I couldn't find this word "traife" in any of the on-line dictionaries I usually use, and could not even find it in the brief Yiddish dictionary that's included with my Webster's Unabridged.

Can anyone tell me what it means exactly? And do you have an on-line source for the definition you can recommend? I know it means "non-kosher" when applied to food, but does it have a broader meaning?

Does it make sense to call a person "traife"? Is that like calling him a dirty, filthy b*$tard?
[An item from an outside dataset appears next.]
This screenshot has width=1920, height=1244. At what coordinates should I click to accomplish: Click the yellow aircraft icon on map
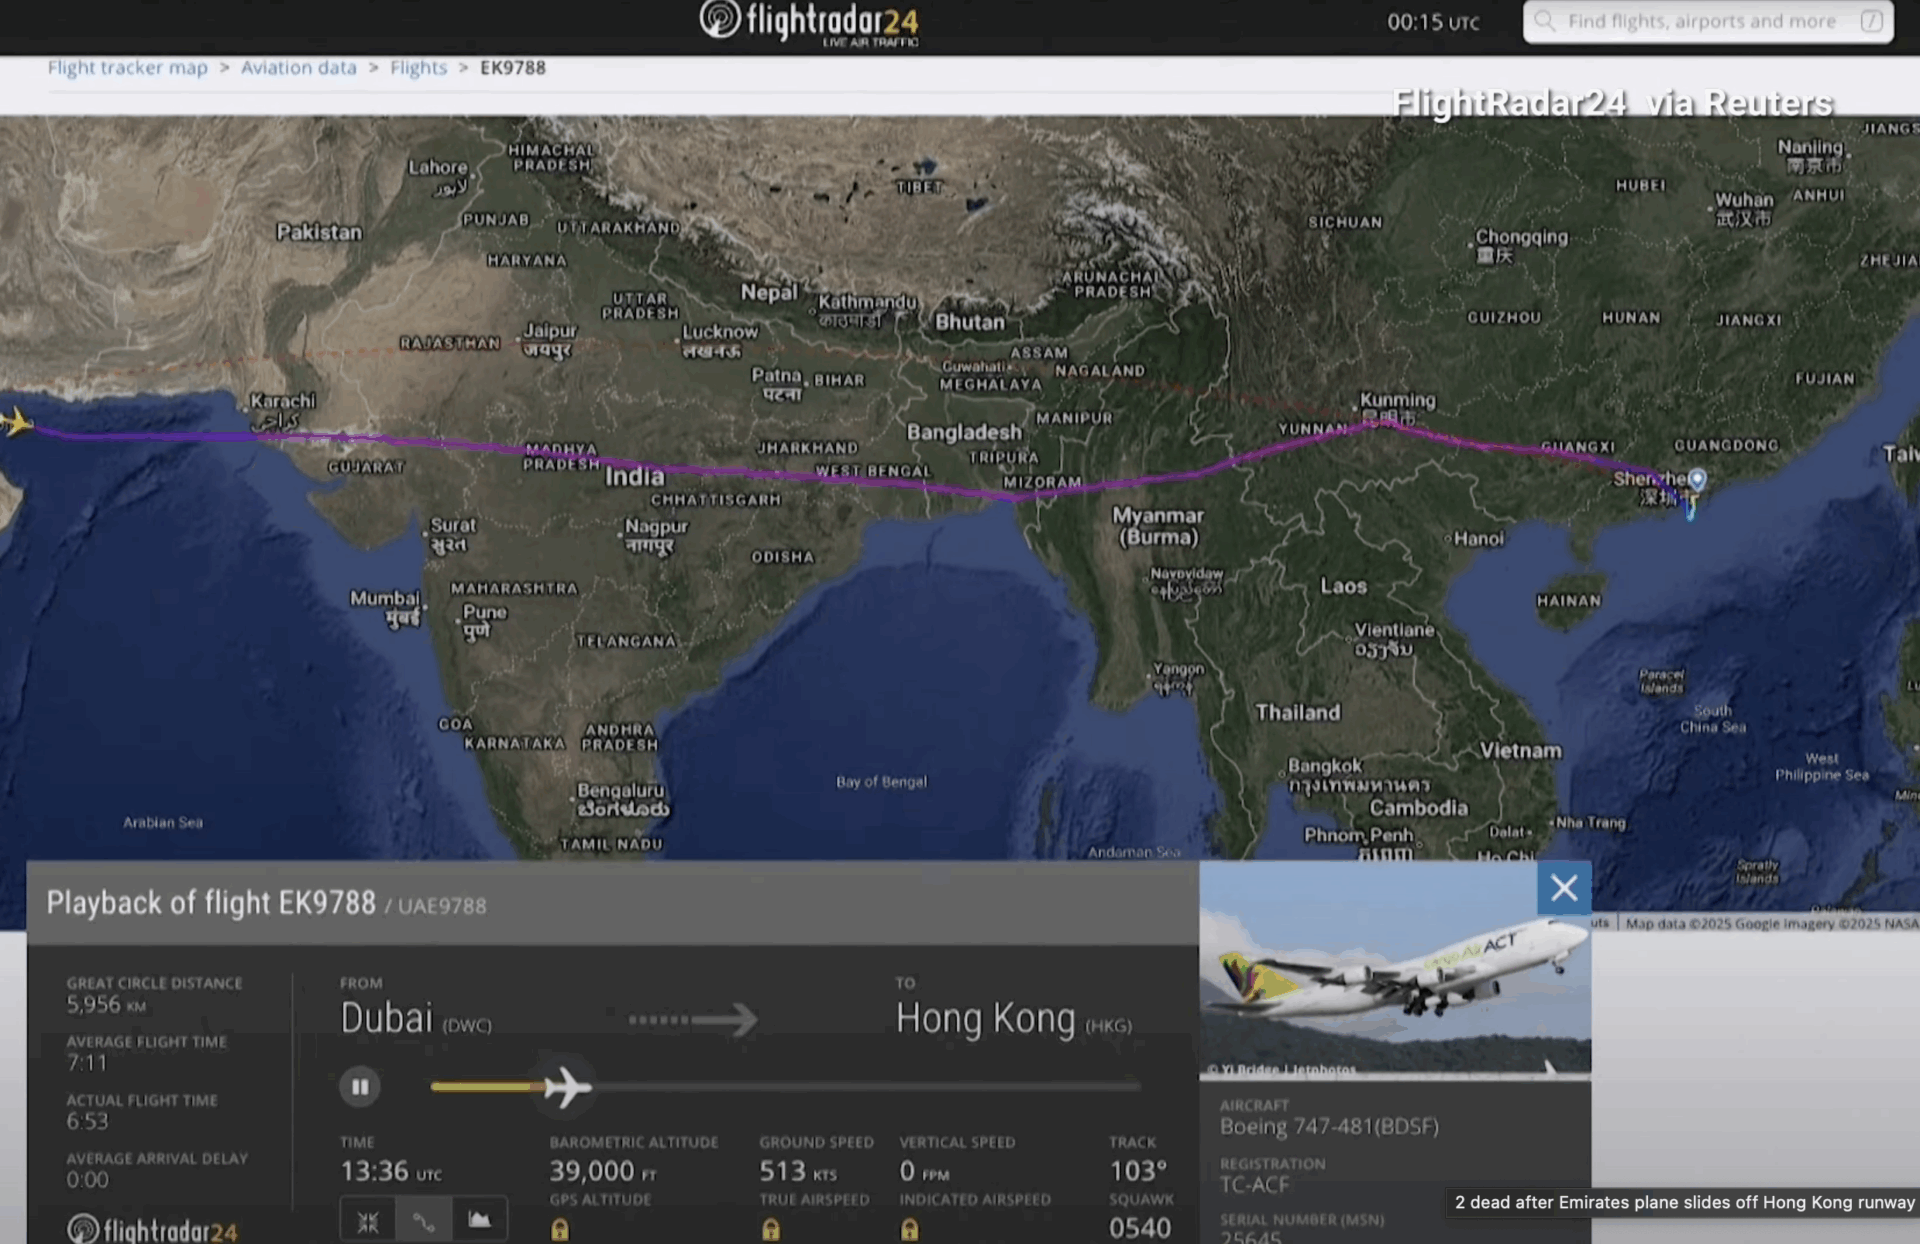pos(17,422)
One webpage I saw had someone say that the word really meant "carrion," so is it like calling someone a vulture or jackal or something like that?

Just curious.

Amy SF
07-31-05, 02:29 AM
treif or trayf or treyf

The spelling varies because it's transliterated from the Hebrew. It means unclean and refers to foods that are not Kosher. I've never heard it used to refer to people, although I'm sure it could be used in a derogatory sense.

Scratch
07-31-05, 05:04 AM
Kinda like 'kike' then?

soilman
07-31-05, 01:33 PM
Amy has the idea. It simply means non-kosher or unfit to eat, for a Jew, whose standards are a little higher than that of others. If applied to a person I suppose it is simply being used metaphorically, and would mean unfit to associate with.
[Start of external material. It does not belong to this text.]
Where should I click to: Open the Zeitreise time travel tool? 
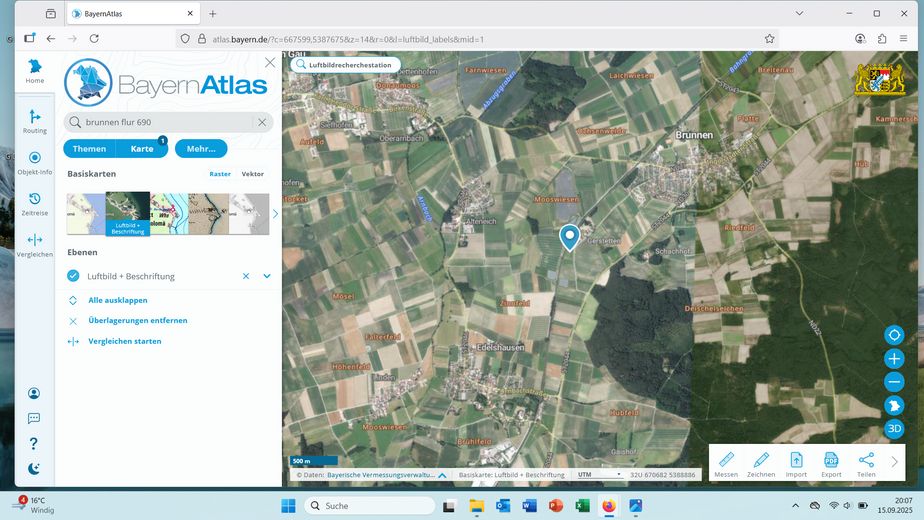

Why a non-jew would use this term to describe another non-jew, is beyond me.

eggplant
07-31-05, 02:59 PM
Kinda like 'kike' then?

No. That is a derogatory term for a Jew. As others have said, treif simply means non-kosher. I agree that it is a strange term to use for a person.

borealis
07-31-05, 03:35 PM
I tend to think that she was using it wrong.

sorrowthepig
07-31-05, 11:01 PM
Why a non-jew would use this term to describe another non-jew, is beyond me.
We could always blame it on linguistic idiocy. Agnostic to his athiest friend, "You're a blasphemer!"

Yirmeyahu720
08-01-05, 03:10 AM
maybe she had a hebrew word of the day calendar and she is trying to use the new words she has learned.